# Text Preprocessing and Baseline Model

This notebook implements text preprocessing pipeline and builds a baseline model using bag-of-words and logistic regression.

In [None]:
import pandas as pd
import numpy as np
import matplotlib.pyplot as plt
import seaborn as sns
import re
import string
import nltk
from nltk.corpus import stopwords
from nltk.tokenize import word_tokenize
from nltk.stem import PorterStemmer, WordNetLemmatizer
from sklearn.model_selection import train_test_split, cross_val_score
from sklearn.feature_extraction.text import TfidfVectorizer, CountVectorizer
from sklearn.linear_model import LogisticRegression
from sklearn.naive_bayes import MultinomialNB
from sklearn.metrics import accuracy_score, classification_report, confusion_matrix
from sklearn.pipeline import Pipeline
import joblib
import warnings
warnings.filterwarnings('ignore')

# Download NLTK data
nltk.download('punkt')
nltk.download('stopwords')
nltk.download('wordnet')
nltk.download('omw-1.4')

## Load Data

In [None]:
# Load the combined dataset
df = pd.read_csv('../data/combined_news_dataset.csv')
print(f"Dataset shape: {df.shape}")
print(f"Label distribution:\n{df['label'].value_counts()}")

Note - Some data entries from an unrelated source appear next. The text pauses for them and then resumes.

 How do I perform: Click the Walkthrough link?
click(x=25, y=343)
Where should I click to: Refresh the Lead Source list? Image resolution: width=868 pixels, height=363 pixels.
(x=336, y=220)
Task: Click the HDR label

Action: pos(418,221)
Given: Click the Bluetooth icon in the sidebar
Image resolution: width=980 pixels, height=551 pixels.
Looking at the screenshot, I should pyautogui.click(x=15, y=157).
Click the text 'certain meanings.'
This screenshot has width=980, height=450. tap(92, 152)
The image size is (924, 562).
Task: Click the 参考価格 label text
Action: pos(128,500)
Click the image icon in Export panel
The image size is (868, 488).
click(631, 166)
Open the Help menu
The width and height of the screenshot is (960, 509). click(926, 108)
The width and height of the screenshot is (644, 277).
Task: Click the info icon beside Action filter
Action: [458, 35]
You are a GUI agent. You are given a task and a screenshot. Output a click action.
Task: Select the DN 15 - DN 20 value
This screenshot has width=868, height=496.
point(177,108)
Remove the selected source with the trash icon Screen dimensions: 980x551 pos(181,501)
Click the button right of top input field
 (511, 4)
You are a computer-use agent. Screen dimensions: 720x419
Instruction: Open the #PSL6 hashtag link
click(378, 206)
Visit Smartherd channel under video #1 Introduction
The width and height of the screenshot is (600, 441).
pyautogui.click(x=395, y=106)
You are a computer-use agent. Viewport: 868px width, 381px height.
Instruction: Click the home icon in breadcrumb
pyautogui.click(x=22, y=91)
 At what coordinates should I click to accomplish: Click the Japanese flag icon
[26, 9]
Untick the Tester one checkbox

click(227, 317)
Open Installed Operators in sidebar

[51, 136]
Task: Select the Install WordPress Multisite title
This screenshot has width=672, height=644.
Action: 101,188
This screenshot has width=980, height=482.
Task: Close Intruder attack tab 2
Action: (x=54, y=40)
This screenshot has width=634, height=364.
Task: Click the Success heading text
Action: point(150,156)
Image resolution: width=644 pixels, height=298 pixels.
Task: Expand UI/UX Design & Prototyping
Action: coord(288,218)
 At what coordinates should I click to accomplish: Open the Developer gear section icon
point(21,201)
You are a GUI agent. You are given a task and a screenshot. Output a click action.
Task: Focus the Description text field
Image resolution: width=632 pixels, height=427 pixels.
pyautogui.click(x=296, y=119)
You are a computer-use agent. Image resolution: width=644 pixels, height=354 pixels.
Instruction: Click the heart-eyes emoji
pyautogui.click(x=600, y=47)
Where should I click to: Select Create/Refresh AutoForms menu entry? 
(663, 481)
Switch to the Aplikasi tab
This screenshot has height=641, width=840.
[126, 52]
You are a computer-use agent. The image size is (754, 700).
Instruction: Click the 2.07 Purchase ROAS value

## Text Preprocessing Pipeline

In [None]:
class TextPreprocessor:
    def __init__(self, use_stemming=True, remove_stopwords=True):
        self.use_stemming = use_stemming
        self.remove_stopwords = remove_stopwords
        self.stemmer = PorterStemmer()
        self.lemmatizer = WordNetLemmatizer()
        self.stop_words = set(stopwords.words('english'))
    
    def clean_text(self, text):
        """Basic text cleaning"""
        # Convert to lowercase
        text = text.lower()
        
        # Remove URLs
        text = re.sub(r'http\S+|www\S+|https\S+', '', text, flags=re.MULTILINE)
        
        # Remove email addresses
        text = re.sub(r'\S+@\S+', '', text)
        
        # Remove special characters and digits
        text = re.sub(r'[^a-zA-Z\s]', '', text)
        
        # Remove extra whitespace
        text = ' '.join(text.split())
        
        return text
    
    def tokenize_and_process(self, text):
        """Tokenize and apply stemming/lemmatization"""
        tokens = word_tokenize(text)
        
        # Remove stopwords
        if self.remove_stopwords:
            tokens = [token for token in tokens if token not in self.stop_words]
        
        # Apply stemming or lemmatization
        if self.use_stemming:
            tokens = [self.stemmer.stem(token) for token in tokens]
        else:
            tokens = [self.lemmatizer.lemmatize(token) for token in tokens]
        
        return ' '.join(tokens)
    
    def preprocess(self, text):
        """Full preprocessing pipeline"""
        if pd.isna(text):
            return ''
        
        # Clean text
        text = self.clean_text(text)
        
        # Tokenize and process
        text = self.tokenize_and_process(text)
        
        return text

In [None]:
# Initialize preprocessor
preprocessor = TextPreprocessor(use_stemming=True, remove_stopwords=True)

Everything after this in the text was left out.